— Task item —
Every line in the listing that holds "group" counts once; state the total and nothing more.

— Available data —
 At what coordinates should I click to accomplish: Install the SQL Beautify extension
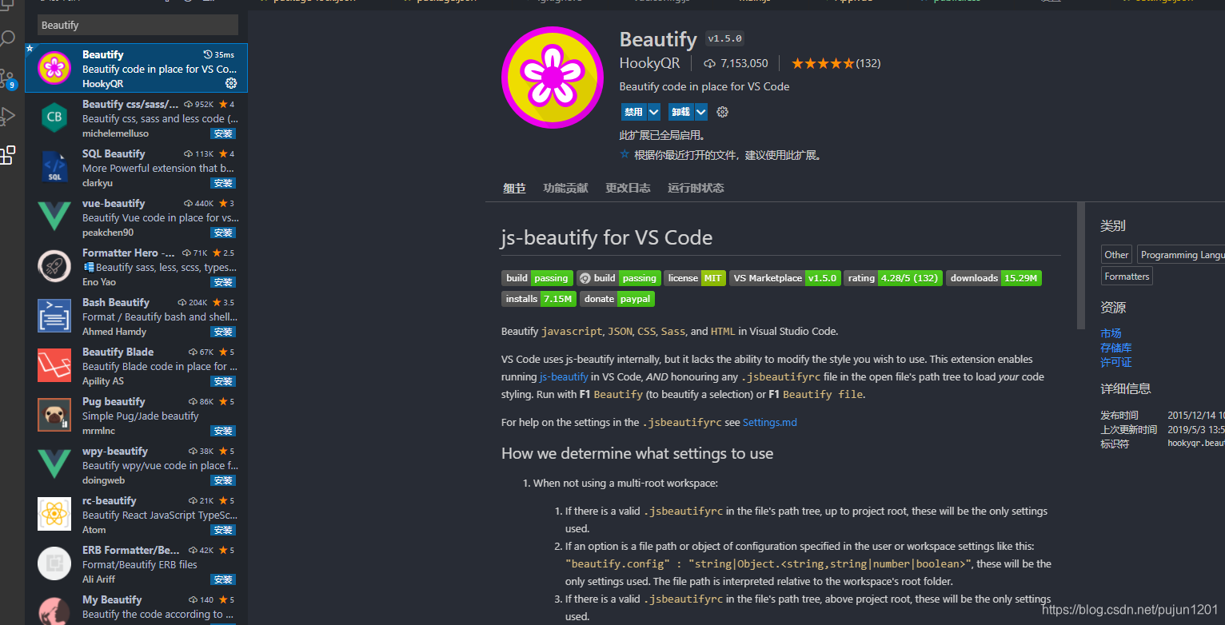coord(222,182)
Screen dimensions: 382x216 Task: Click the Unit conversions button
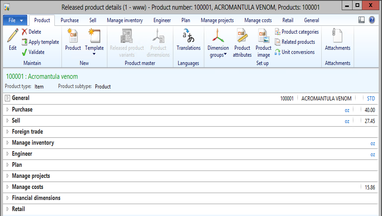(295, 52)
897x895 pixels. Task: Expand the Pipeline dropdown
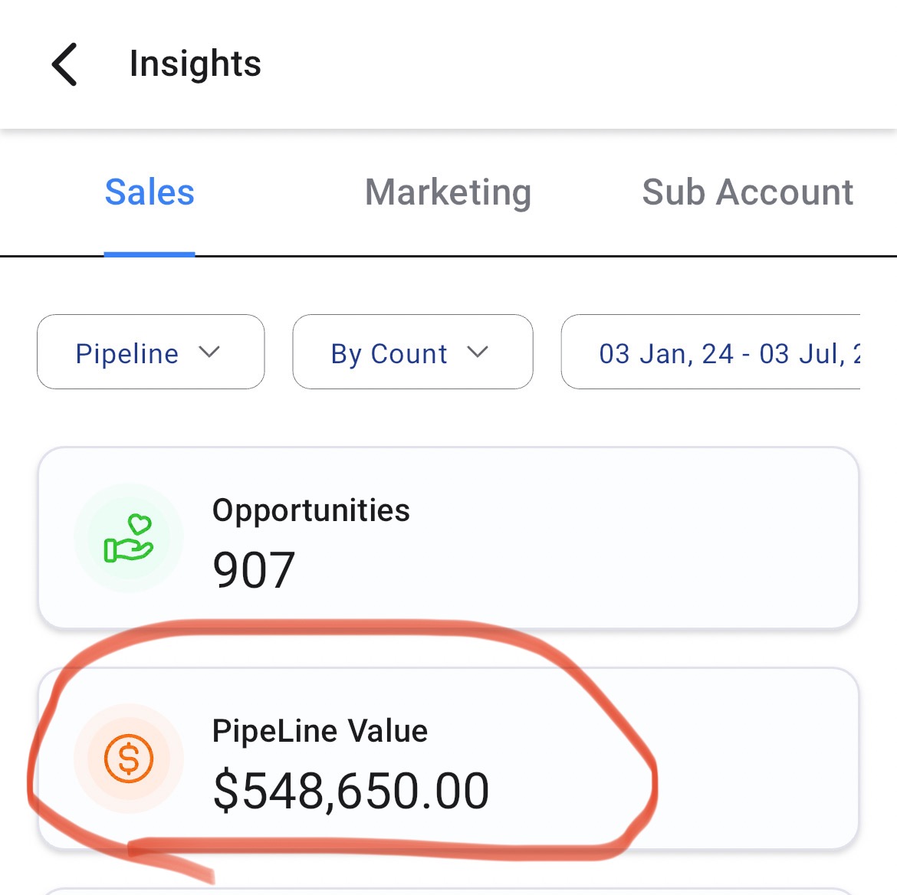point(151,352)
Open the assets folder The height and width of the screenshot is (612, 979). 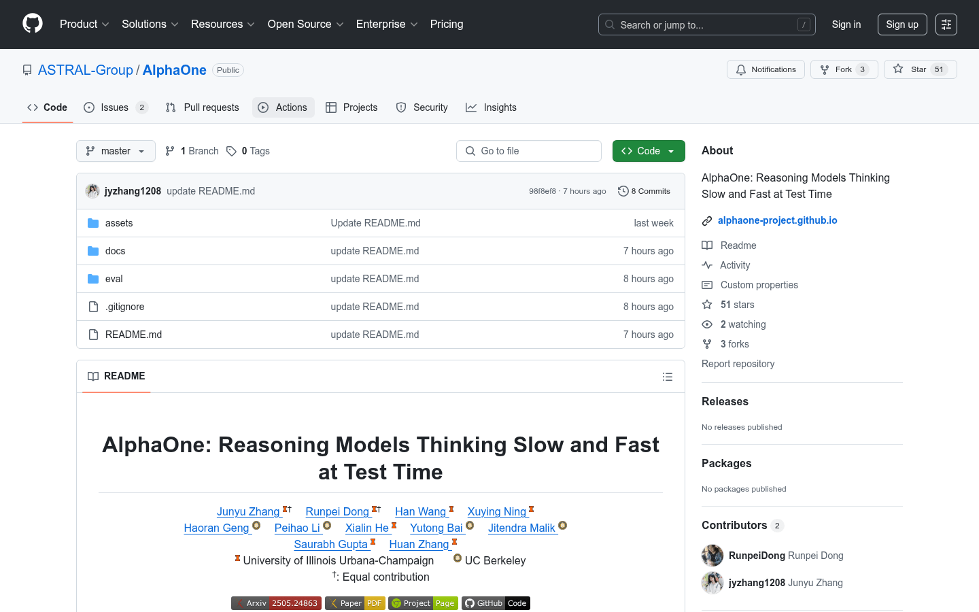point(119,223)
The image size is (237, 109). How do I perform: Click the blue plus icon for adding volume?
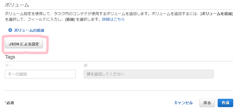[x=10, y=30]
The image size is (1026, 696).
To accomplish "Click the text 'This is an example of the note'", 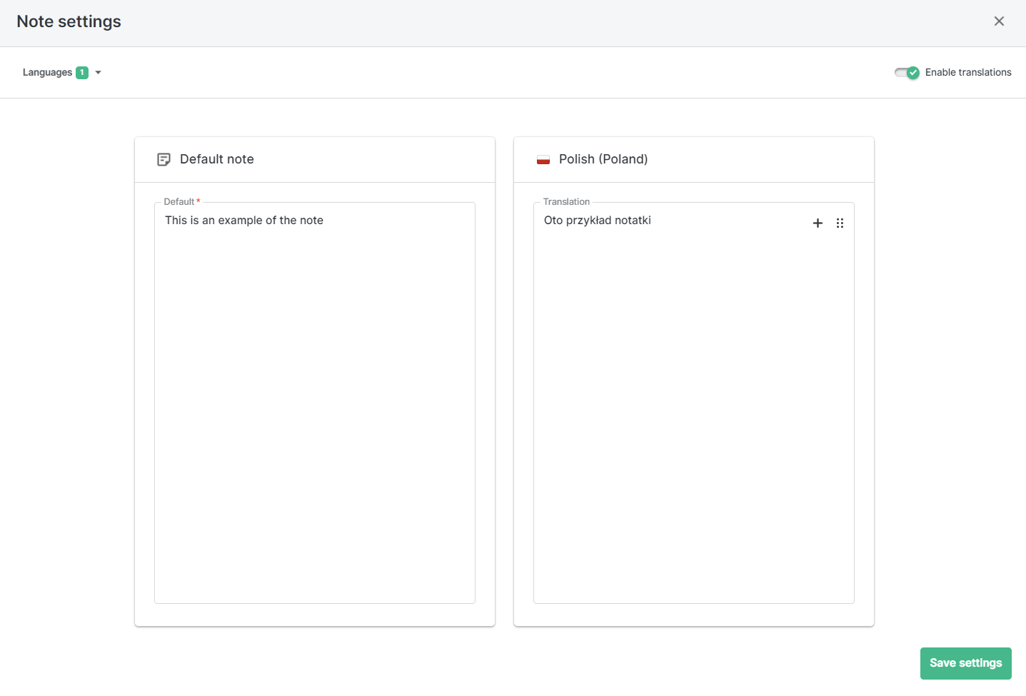I will tap(244, 221).
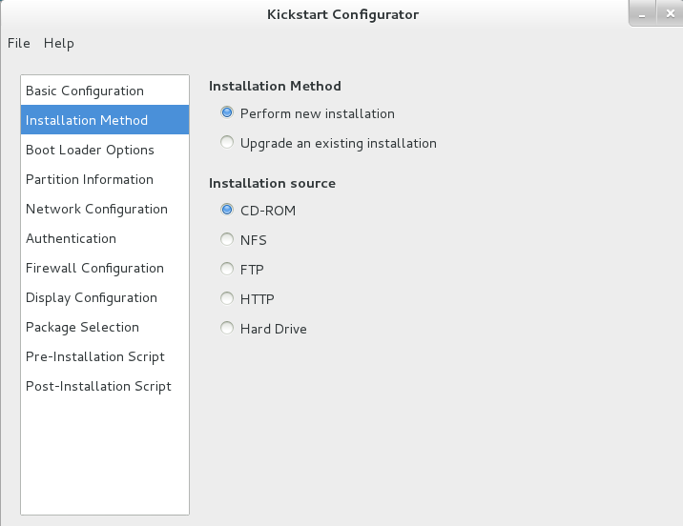Select Basic Configuration in sidebar

(x=85, y=91)
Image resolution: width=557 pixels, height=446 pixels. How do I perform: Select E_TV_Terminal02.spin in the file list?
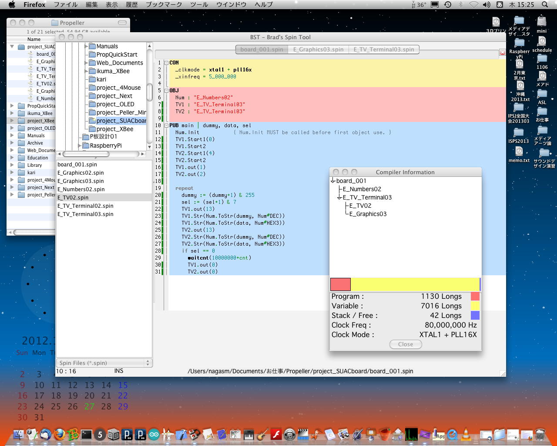[85, 206]
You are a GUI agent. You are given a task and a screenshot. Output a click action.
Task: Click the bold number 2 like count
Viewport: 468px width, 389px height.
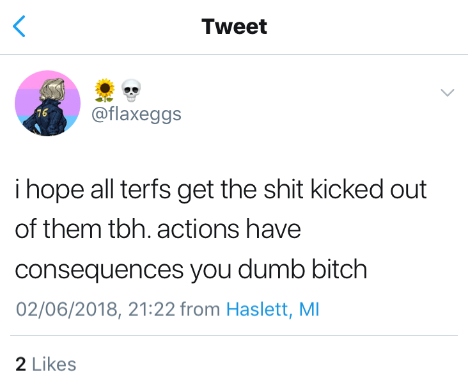point(20,364)
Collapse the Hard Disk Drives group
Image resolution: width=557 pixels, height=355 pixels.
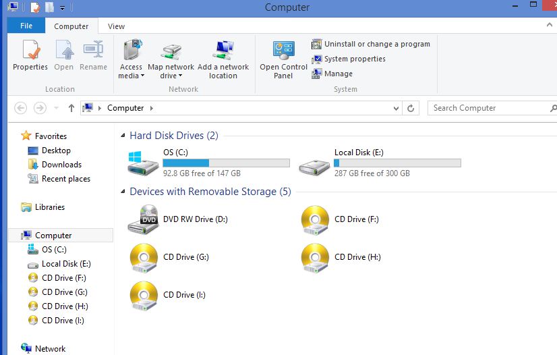pos(123,136)
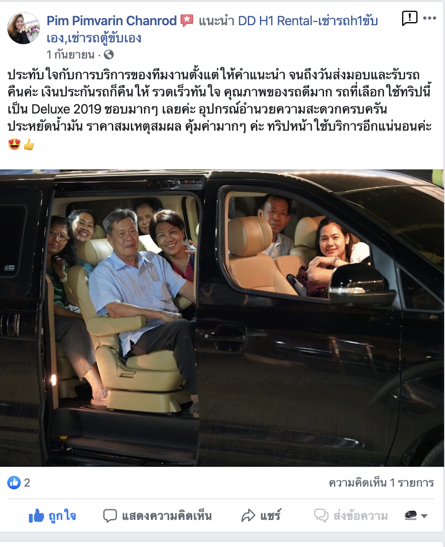445x547 pixels.
Task: Click the thumbs-up icon on ถูกใจ button
Action: point(36,516)
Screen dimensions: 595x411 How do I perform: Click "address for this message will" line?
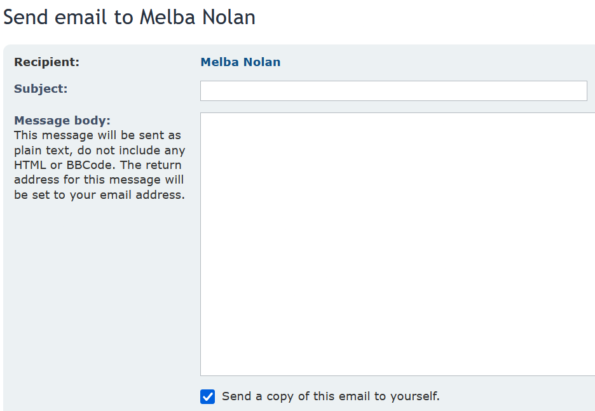pos(99,180)
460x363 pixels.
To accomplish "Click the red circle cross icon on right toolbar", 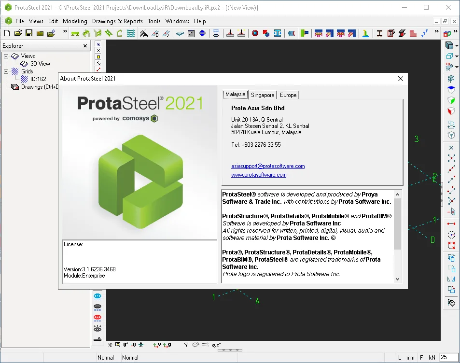I will [x=451, y=245].
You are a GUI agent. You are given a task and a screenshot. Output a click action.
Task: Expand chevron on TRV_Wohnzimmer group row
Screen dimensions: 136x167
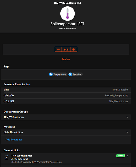point(127,117)
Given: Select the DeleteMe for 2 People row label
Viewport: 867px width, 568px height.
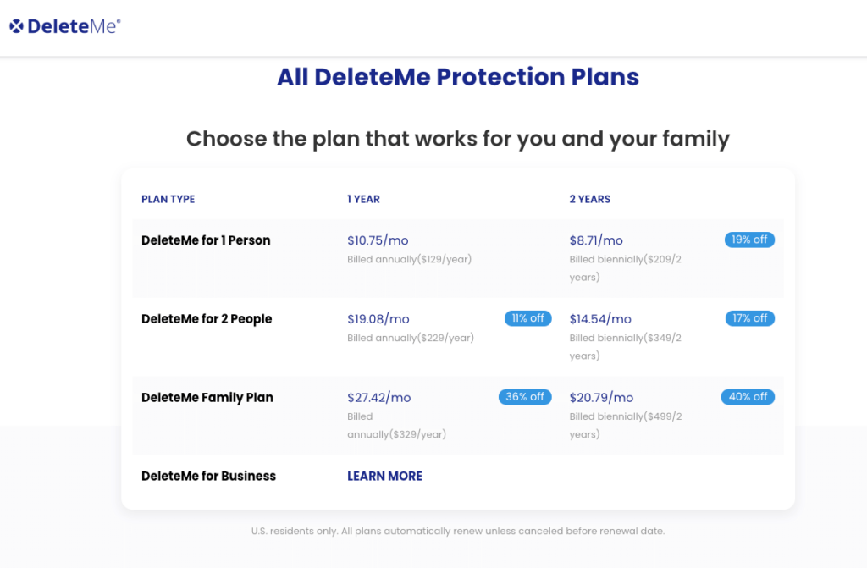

— Answer to this exercise —
2